Looks like we’ve got a long period south swell lining up for early next week, originating from a deep polar low that’s expected to form off the ice shelf on Friday, due south of Tasmania.

Current expectations are that it’ll be much better aimed towards New Zealand and Fiji however we should see some quality sideband energy push through Monday that should provide occasional 3-5ft sets at south facing beaches. I’ll revise this in more detail on Wednesday. 


PointAddict's picture
PointAddict's picture
PointAddict Monday, 18 May 2015 at 9:19pm

Hi Ben, re the next couple of days - I see this occasionally - from such a long range source, why are sets larger in the Hunter than Sydney...refraction?

thermalben's picture
thermalben's picture
thermalben Tuesday, 19 May 2015 at 9:44am

Couple of factors - the local bathymetry, plus the slight eastward curve of the Hunter region means it faces SE, which allows it to rake in more southerly energy than the coastline to the south (which mainly faces E/SE). 

ird's picture
ird's picture
ird Tuesday, 19 May 2015 at 10:27am

I'd add geography in combination with it being SE facing.
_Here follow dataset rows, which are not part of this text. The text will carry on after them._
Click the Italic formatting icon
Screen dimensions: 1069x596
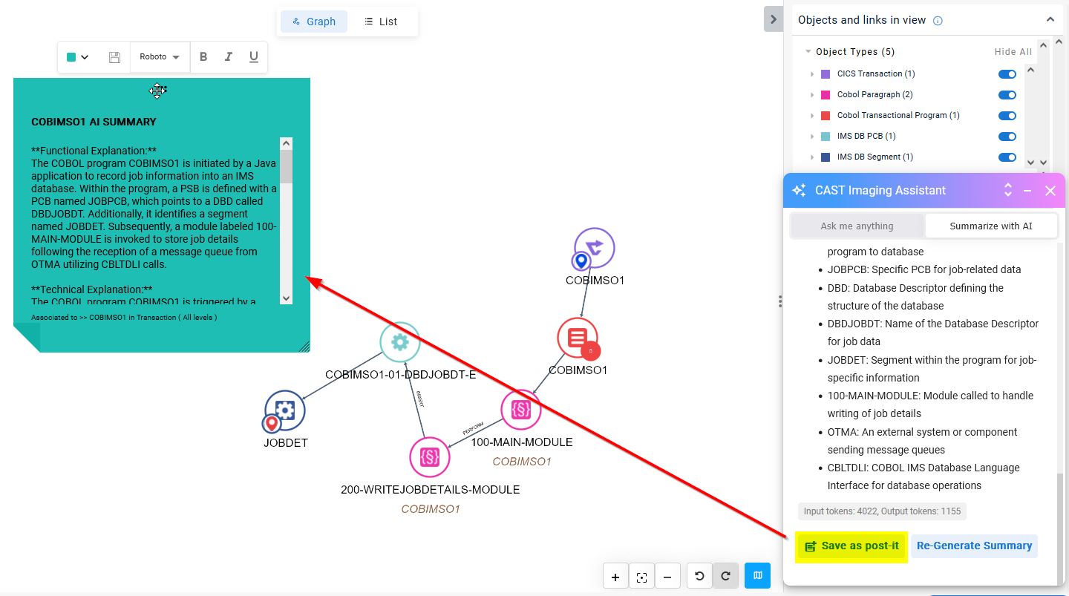pyautogui.click(x=229, y=57)
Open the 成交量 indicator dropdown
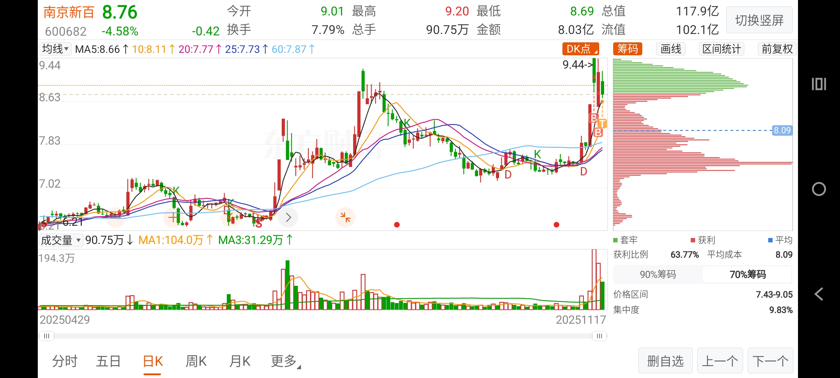The width and height of the screenshot is (840, 378). point(61,240)
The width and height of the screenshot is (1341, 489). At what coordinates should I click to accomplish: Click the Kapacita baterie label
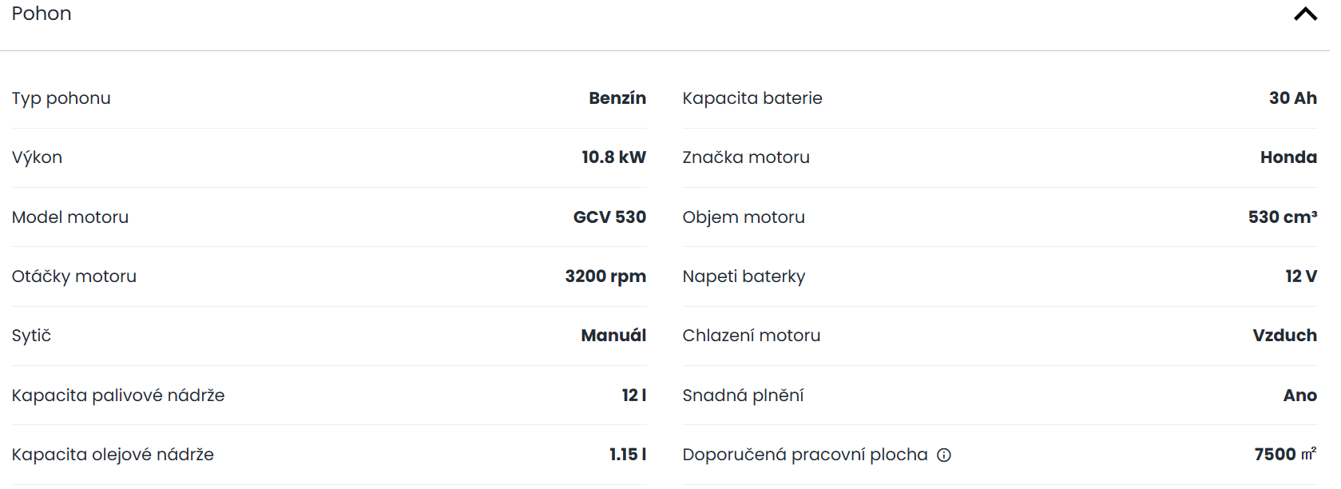(752, 98)
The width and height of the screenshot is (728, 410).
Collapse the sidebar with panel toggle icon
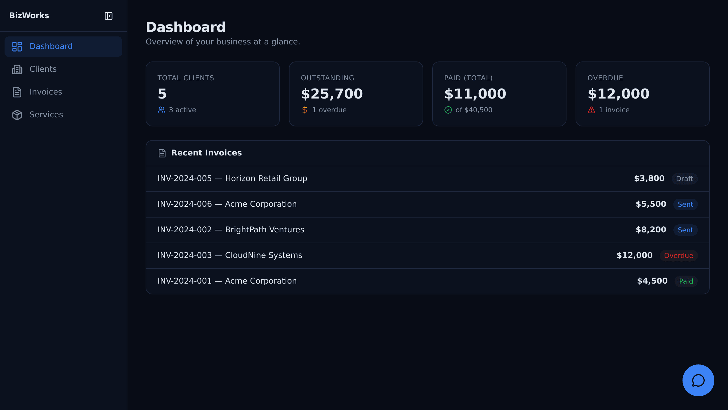click(109, 16)
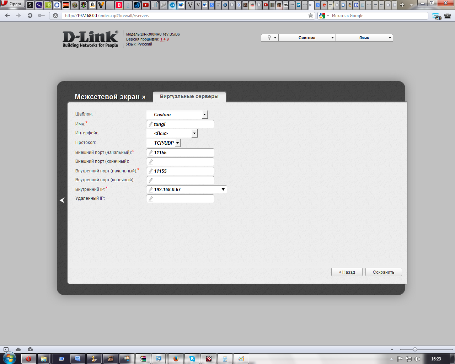This screenshot has height=364, width=455.
Task: Click the zoom slider in status bar
Action: click(415, 349)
The eastward curve that Ben mentions also means that the Hunter simply sticks out further to the east. As such it is better aligned for those S or especially slightly West of S swells which can largely go past Sydney.

thermalben's picture
thermalben's picture
thermalben Tuesday, 19 May 2015 at 11:29am

Yeah that's what I meant (re: geography). The further east you move along the Hunter curve, the more south swell it picks up.